# Literature on the product of two distributions satisfying the Hörmander condition

I am currently studying some basic questions concerning the product $$uv\in \mathscr{D}'(\mathbb R^n)$$ of two Schwartz distributions $$u,v\in \mathscr{D}'(\mathbb R^n)$$ satisfying the Hörmander wavefront set condition $$(\mathrm{WF}(u)+\mathrm{WF}(v))\cap \mathbb R^n\times\{0\}=\emptyset$$. I noticed that unfortunately most of the literature on products of distributions does not deal with this situation but rather with the (problematic) issue of defining some generalized notion of multiplication for all distributions (and even more general objects).

Who knows a reference where “Hörmander products” of distributions, as above, are studied in detail for their own sake, i.e., not for the sake of discussing the (limitations of) possible generalizations of the multiplication?

The corresponding section in Hörmander’s book The Analysis of linear partial differential operators I is extremely brief. I hope that there are books, lecture notes, or articles which are more comprehensive and give an overview on some basic non-trivial known facts. For example, a good start would be to know a reference in which it is shown that if $$u,v\in \mathrm{L}^1_\mathrm{loc}\cap \mathrm{L}^2_\mathrm{loc}$$ and $$u,v$$ satisfy the wavefront set condition, then $$uv\in \mathscr{D}'(\mathbb R^n)$$ is the ordinary product of $$u$$ and $$v$$ as functions. (I do know how one sees this, I just wanted to mention an example).

Edit: In view of the first answer I got, I again want to stress that I am not interested in the problem of extending the distribution product beyond the Hörmander condition. I am entirely fine with the Hörmander product and I am not asking why the Hörmander condition is required or why the definition makes sense (I do know the wavefront set calculus). What interests me are the properties of the product, which can be quite delicate. At the moment I feel that I am reproving/trying to reprove some things myself which could be found in the literature. Even very basic things seem far from obvious to me: For example, suppose that $$u$$ is a continuous nowhere-vanishing function. Then, as continuous functions, one has $$1=u\frac{1}{u}$$ and this also holds as distributions provided $$u$$ and $$\frac{1}{u}$$ satisfy the Hörmander condition. But in general, the wavefront sets of $$u$$ and $$\frac{1}{u}$$ can be pretty bad. It would be cool to have a reference where such issues are discussed.

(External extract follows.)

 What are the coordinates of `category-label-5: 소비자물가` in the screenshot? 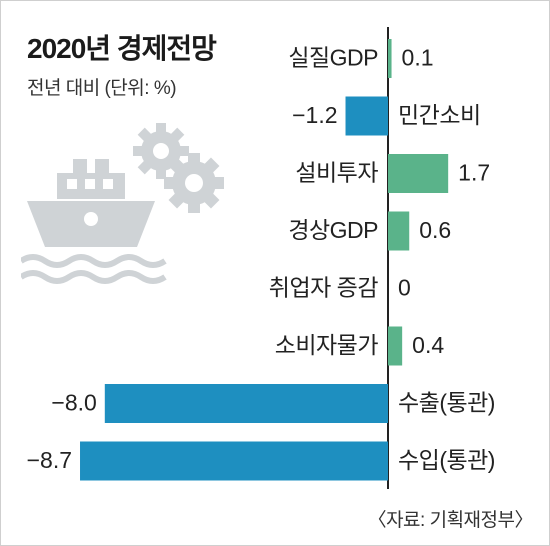 It's located at (327, 345).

Not very clear what you are asking. I don’t think Hörmander wrote his theorem in order to show one cannot multiply distributions. I think, on the contrary, he came up with a reasonable condition which if satisfied tells you that you can multiply two distributions. Note that one can always multiply distributions $$S(x)$$ and $$T(x)$$, but the caveat/joke is we get a distribution $$S(x)T(y)$$, namely, the tensor product.
The difficulty is restricting this distribution to the diagonal $$x=y$$. If I remember well, this is how Hörmander proves his theorem in his book, as a particular case of a more general restriction theorem.